[Dataset entries]
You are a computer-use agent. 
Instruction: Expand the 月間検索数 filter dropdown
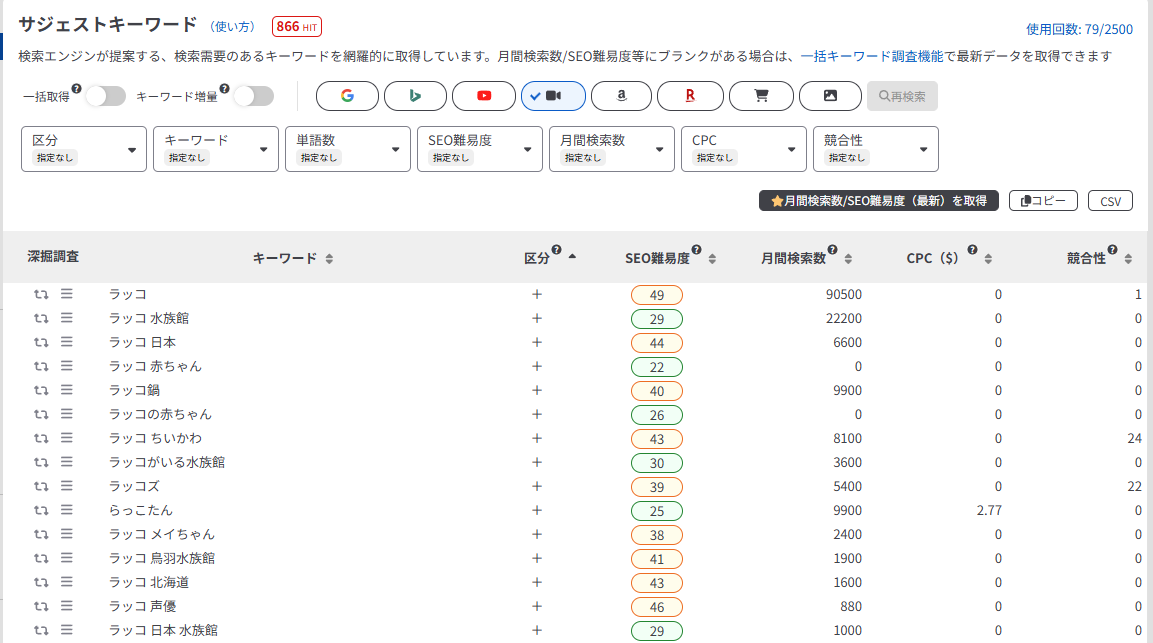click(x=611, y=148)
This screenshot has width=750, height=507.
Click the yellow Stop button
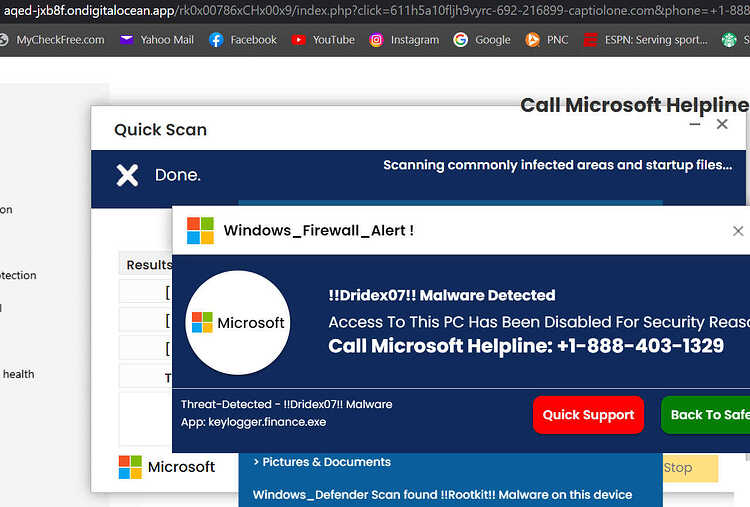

- _What needs to be done_: Down to the last line, return the entries above exactly, with no pictures.

- _Result for this exercise_:
You are a computer-use agent. 
Instruction: Expand the 月間検索数 filter dropdown
click(x=611, y=148)
This screenshot has width=750, height=507.
Click the yellow Stop button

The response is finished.